**SOURCE:**

»»

Scheduled DAG with pandas and sklearn from scratch.

Audience: Users coming from MLOps to Lightning Apps, looking for more flexibility.

Level: Intermediate.

In this example, you will learn how to create a simple DAG which:

  • Download and process some data

  • Train several models and report their associated metrics

and learn how to schedule this entire process.

Find the complete example here.


Step 1: Implement your DAG

Here is an illustration of the DAG to implement:

Simple DAG

First, let’s define the component we need:

  • DataCollector is responsible to download the data

  • Processing is responsible to execute a processing.py script.

  • A collection of model work to train all models in parallel.

class DAG(LightningFlow):
    """This component is a DAG."""

    def __init__(self, models_paths: list):
        super().__init__()
        # Step 1: Create a work to get the data.
        self.data_collector = GetDataWork()

        # Step 2: Create a tracer component. This is used to execute python script
        # and collect any outputs from its globals as Payloads.
        self.processing = TracerPythonScript(
            get_path("processing.py"),
            outputs=["X_train", "X_test", "y_train", "y_test"],
        )

        # Step 3: Create the work to train the models_paths in parallel.
        self.dict = Dict(**{
            model_path.split(".")[-1]: ModelWork(model_path, parallel=True) for model_path in models_paths
        })

        # Step 4: Some element to track components progress.
        self.has_completed = False
        self.metrics = {}

And its run method executes the steps described above.

    def run(self):
        # Step 1 and 2: Download and process the data.
        self.data_collector.run()
        self.processing.run(
            df_data=self.data_collector.df_data,
            df_target=self.data_collector.df_target,
        )

        # Step 3: Launch n models training in parallel.
        for model, work in self.dict.items():
            work.run(
                X_train=self.processing.X_train,
                X_test=self.processing.X_test,
                y_train=self.processing.y_train,
                y_test=self.processing.y_test,
            )
            if work.test_rmse:  # Use the state to control when to collect and stop.
                self.metrics[model] = work.test_rmse
                work.stop()  # Stop the model work to reduce cost

        # Step 4: Print the score of each model when they are all finished.

««

**RECORD LIST:**

»»

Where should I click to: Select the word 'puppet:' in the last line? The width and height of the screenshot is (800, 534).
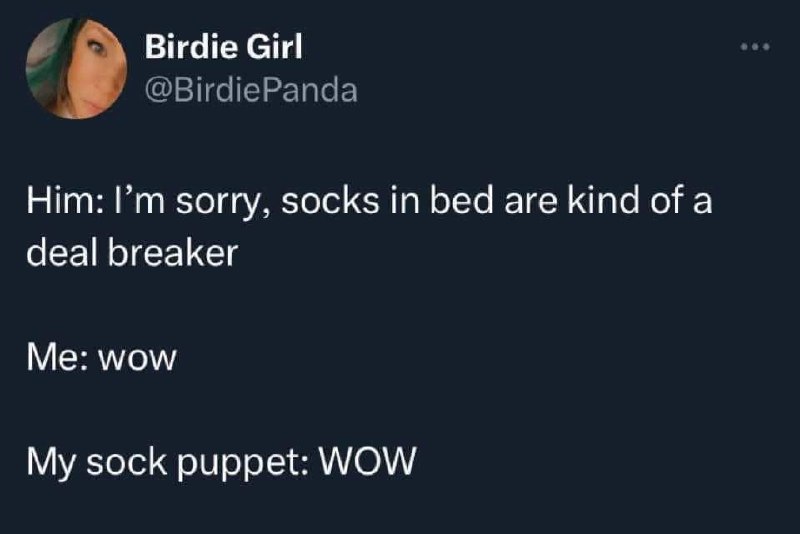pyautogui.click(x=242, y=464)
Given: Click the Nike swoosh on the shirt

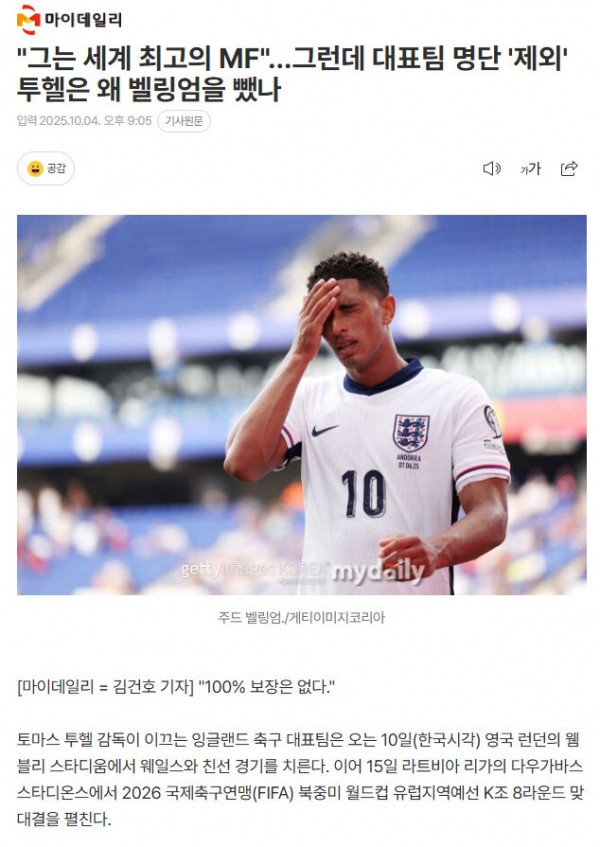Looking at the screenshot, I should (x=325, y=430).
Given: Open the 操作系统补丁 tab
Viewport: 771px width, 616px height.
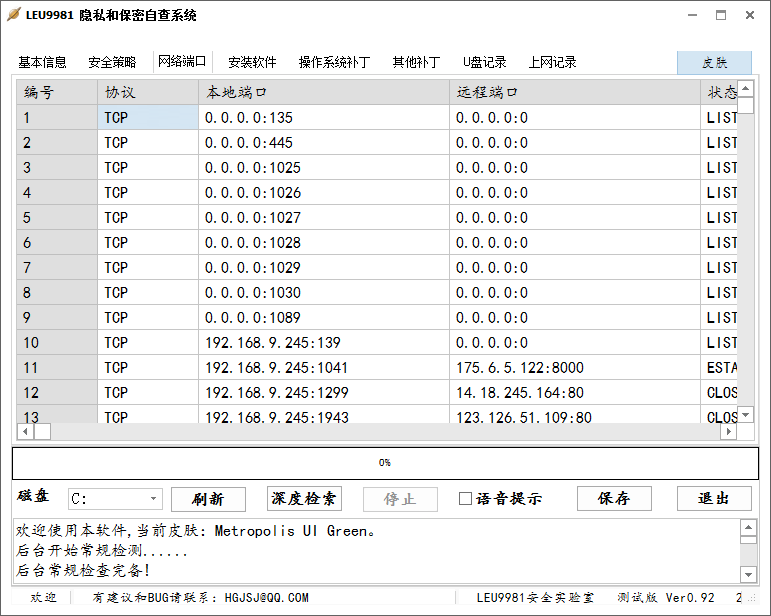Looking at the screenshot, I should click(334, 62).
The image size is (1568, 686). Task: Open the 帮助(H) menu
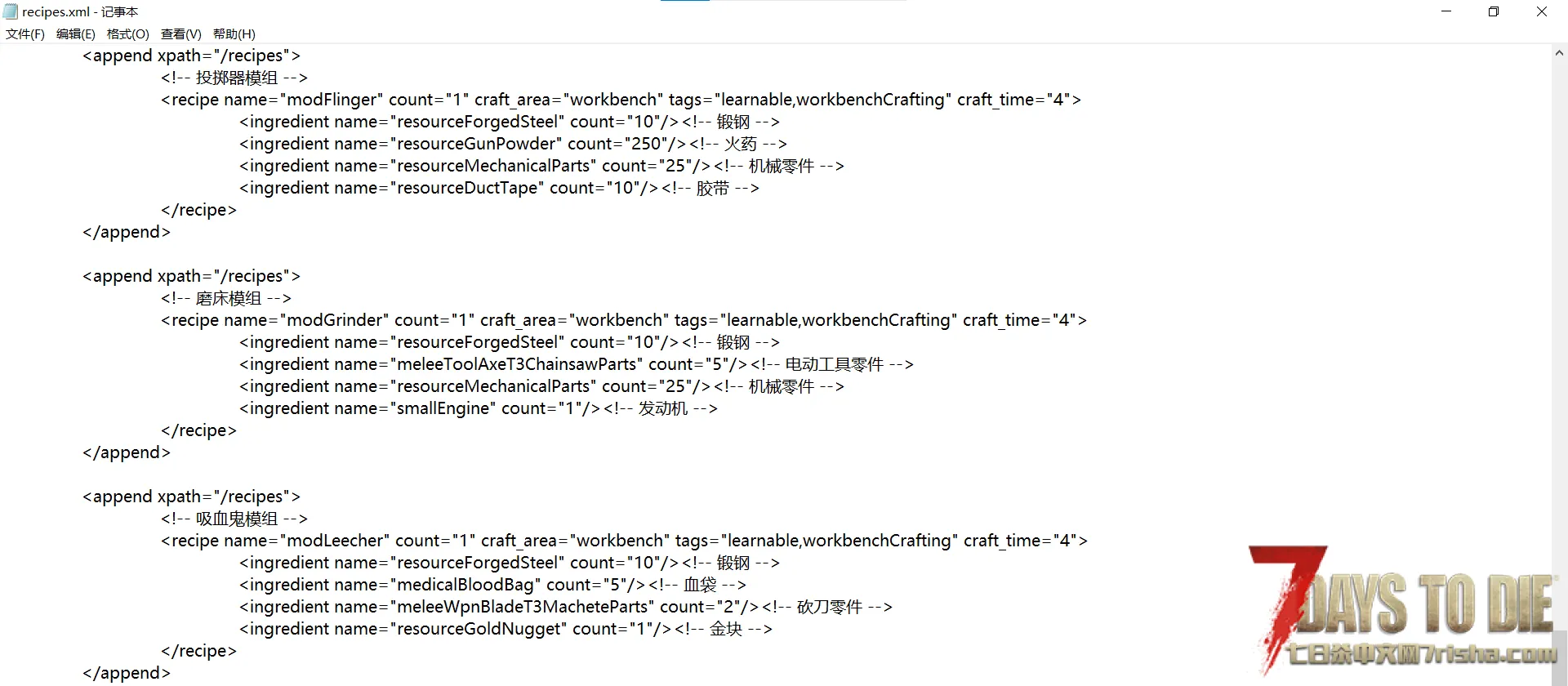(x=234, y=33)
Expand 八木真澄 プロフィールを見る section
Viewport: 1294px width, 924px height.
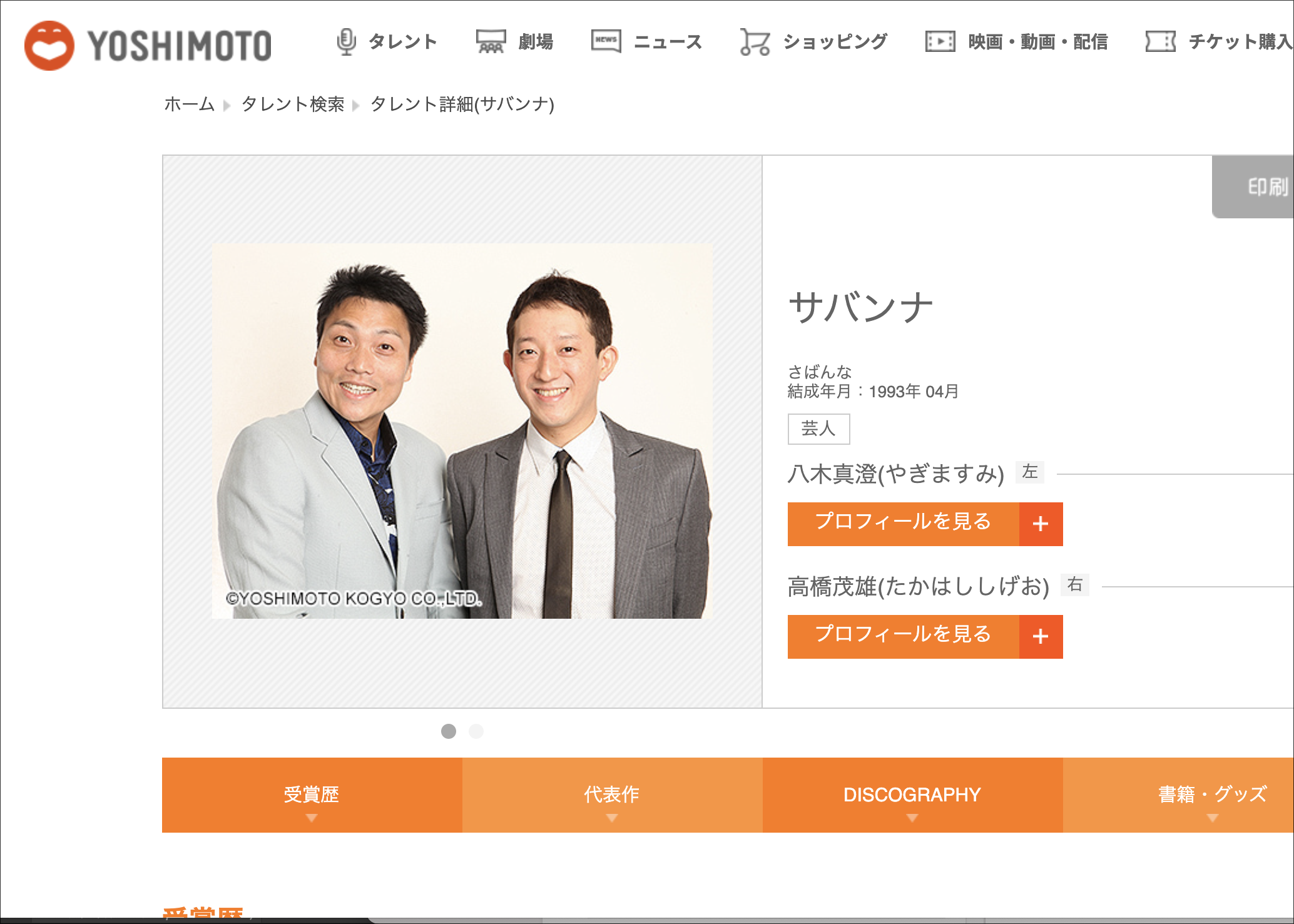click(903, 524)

««

**EXERCISE DIRECTIONS:** Can you reproduce everything from "Here is an illustration" down to "models in parallel." in the Lightning DAG tutorial, substituting "DataDownloader" for "DataCollector"?

**TASK RESULT:**
Here is an illustration of the DAG to implement:

Simple DAG

First, let’s define the component we need:

  • DataDownloader is responsible to download the data

  • Processing is responsible to execute a processing.py script.

  • A collection of model work to train all models in parallel.